= Jeffrey F. Combs =

American businessman

Jeffrey F. Combs (born ) is a partner and CBDO for US-based MNVO Pond Mobile. Since 1995, Mr. Combs has been living in Moscow where he has been an active manager and investor. Chief among his accomplishments was the creation of OOO NCI, the only remaining 100% foreign-owned fixed line telecoms operator on the Russian market. He has been a member of the American Chamber of Commerce in Russia since 1999, a member of the Board of Directors since 2016 and has served as Co-Chairman of AmCham’s SME committee. He is also a member of the Russian Union of Industrialists and Entrepreneurs, and has served on several of its committees.

==Biography==
After graduating with honors from Columbia University in 1980 with an MBA in Finance, Mr. Combs spent several years evaluating and advising companies as a member of the M&A group at Lehman Brothers where he worked alongside such Wall Street notables as Stephen Schwarzman and Pete Peterson. Subsequent to that, he spent several years engaged in Wealth Management at Morgan Stanley before embarking on a career as a private investor.

Born in Texas, Mr. Combs moved with his family to St. Louis where he made a name for himself as a starting member of the De Smet 1973 Missouri State Basketball Championship team. Recruited by a number of NCAA division 1 schools, Mr. Combs chose to go to Columbia University where he was a 3-year starter and the recipient of the Sheldon B. Preschell Award (1977) for Academic excellence. He was also nominated for, and a recipient of, an NCAA post-graduate scholarship (1978.) Although he received several requests to participate in the European professional league, after graduation Mr. Combs chose a business career path.

Also an accomplished golfer, Mr. Combs finished fourth in the 2001 Russian Open (Amateur), and is a five-time club champion at the Moscow Country Club. Mr. Combs is also a member of Winged Foot Golf Club (New York) and Ballybunion Golf Club (Ireland).

Mr. Combs is married (Elena), and has two daughters (Ekaterina & Elizaveta). He is the son of James Ford and Elizabeth Newman Combs. Through his mother, he is a descendant of the Venerable John Henry Newman. Mr.

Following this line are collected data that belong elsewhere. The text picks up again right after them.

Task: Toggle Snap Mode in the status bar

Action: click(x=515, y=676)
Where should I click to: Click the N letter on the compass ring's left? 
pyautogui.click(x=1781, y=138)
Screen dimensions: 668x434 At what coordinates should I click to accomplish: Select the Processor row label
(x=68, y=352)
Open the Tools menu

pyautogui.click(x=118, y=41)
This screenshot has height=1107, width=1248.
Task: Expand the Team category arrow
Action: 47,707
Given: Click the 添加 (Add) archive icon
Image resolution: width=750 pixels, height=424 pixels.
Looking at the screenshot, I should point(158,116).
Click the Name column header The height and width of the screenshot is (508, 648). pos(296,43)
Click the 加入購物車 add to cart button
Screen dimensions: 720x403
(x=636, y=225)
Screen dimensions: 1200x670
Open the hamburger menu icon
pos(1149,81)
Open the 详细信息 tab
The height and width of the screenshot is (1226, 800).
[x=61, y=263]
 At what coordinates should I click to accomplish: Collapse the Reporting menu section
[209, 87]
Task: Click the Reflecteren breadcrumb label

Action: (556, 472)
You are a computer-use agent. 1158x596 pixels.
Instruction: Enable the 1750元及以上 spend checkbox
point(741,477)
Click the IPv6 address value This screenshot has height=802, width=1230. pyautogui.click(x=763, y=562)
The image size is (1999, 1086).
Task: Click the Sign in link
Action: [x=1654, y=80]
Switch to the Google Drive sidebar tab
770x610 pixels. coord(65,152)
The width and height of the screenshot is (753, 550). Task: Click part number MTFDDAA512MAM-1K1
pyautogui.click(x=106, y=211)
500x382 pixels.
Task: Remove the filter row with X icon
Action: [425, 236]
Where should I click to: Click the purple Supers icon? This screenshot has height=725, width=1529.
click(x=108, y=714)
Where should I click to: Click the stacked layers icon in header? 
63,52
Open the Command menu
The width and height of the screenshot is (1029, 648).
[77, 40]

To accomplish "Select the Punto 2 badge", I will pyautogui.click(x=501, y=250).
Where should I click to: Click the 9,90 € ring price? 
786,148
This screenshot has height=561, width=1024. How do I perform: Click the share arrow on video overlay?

Combs' father spent his entire career working at Monsanto where he submitted, and was awarded, over 40 patents on behalf of the company.

==Sources==
- "NCI acquires MosTel to Create Formidable Alternative Operator", by Anton Novikov for Kommersant, October 17, 2003.
- "Combs 1977 Recipient of Prestigious 'Preschell' Award" by Robert Klapisch, Columbia Daily Spectator / Daily News (New York), April 1977.
- "U.S. Telecoms Rushing to Russia", by Alex Weaver for The Wall Street Journal, March 23, 1994.